* **WHAT IS NEEDED**
Start at the top and transcribe every record through the final line exactly.

* **EXCERPTED RECORDS**

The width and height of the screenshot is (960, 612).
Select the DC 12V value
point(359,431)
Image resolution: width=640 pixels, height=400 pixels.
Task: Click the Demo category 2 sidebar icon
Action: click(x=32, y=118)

* **YOUR SOLUTION**
The width and height of the screenshot is (960, 612).
Select the DC 12V value
point(359,431)
Image resolution: width=640 pixels, height=400 pixels.
Task: Click the Demo category 2 sidebar icon
Action: click(x=32, y=118)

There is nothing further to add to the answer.